Ramponi and fellow inmate Andrea Volonghi found a new purpose for their life sentences, tearing apart a smuggler’s boat placed in the yard between prison sections. Initially, the boats were converted into crosses and nativity scenes, but the inmates, who were already trained as luthiers, thought why not turn them into musical instruments?
So they are currently searching for key parts to use in their instrument workshop, removing rusty nails in the process. The more damaged wood is sent to another prison in Rome, where prisoners make rosary crosses. At the moment when it comes full circle, immigrants assemble rosaries in a Vatican workshop.

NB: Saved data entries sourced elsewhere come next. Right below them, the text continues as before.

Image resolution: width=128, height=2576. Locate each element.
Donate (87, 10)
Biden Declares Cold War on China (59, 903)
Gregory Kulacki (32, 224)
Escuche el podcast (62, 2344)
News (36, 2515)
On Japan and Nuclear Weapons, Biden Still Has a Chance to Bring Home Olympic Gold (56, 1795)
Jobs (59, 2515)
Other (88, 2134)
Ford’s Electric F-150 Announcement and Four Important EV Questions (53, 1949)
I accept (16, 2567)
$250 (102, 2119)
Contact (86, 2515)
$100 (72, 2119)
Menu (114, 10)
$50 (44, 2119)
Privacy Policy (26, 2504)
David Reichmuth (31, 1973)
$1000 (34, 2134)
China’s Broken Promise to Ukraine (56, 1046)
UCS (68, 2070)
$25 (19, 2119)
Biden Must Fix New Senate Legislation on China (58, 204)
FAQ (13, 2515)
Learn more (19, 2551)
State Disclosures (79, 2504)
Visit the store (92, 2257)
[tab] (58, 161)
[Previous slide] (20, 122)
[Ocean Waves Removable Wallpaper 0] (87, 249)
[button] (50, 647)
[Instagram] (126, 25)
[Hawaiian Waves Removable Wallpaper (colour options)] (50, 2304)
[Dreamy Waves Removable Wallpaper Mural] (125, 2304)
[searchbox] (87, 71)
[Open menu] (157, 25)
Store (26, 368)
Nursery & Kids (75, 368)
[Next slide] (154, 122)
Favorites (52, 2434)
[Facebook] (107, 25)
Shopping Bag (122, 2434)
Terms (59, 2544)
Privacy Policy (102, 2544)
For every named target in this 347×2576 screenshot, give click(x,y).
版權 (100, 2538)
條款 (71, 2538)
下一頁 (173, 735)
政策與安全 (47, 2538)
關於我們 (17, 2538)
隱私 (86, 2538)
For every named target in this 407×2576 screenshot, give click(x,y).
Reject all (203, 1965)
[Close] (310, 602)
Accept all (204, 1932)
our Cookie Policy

The boat arrived at the Opera House still in its possession, but inside it still contained remnants of the lives of the migrants, who the United Nations said had died or gone missing on the perilous Central Mediterranean crossing since 2014. It is also a reminder of the 22,870 immigrants living in the country.
A shoulder bag containing diapers, baby bottles and shoes for toddlers sits on one bow, along with canned Tunisian anchovies and tuna and a number of plastic sandals.
“I don’t know what happened to them, but I hope they survive,” Vorongi said, thinking of a pair of small pink sneakers with the familiar Western logo.
Each instrument takes 400 hours to build, from boat disassembly to finished product. Classical violins made in Cremona’s famous workshops, an hour’s drive from Milan, are made of fir and maple, but sea instruments are made of softer African fir, sun-drenched blues, oranges, and Assembled in shades of orange. Red remains as a memory of the trip. The painted veneer affects the tone of the instrument.
“There is a sweetness that cannot be imagined in these instruments that have traveled across the ocean,” said cellist Mario Brunello, a member of the Orchestra of the Sea. “They don’t have a story to tell. They have hope and a future.”
The House of Spirit and the Arts Foundation, which was the first to introduce luthier-making workshops in four Italian prisons 10 years ago, says the La Scala concert marks the beginning of a movement that will bring sea orchestra performances to southern European countries for the first time. I hope. Northern capitals bear the brunt of immigration and then have the most influence over immigration policy.
“The beauty is that music transcends all divisions and all ideologies and touches people’s hearts and souls, and I hope that music makes people think,” he said, adding, “Politicians need to think about this drama. “There is,” he said.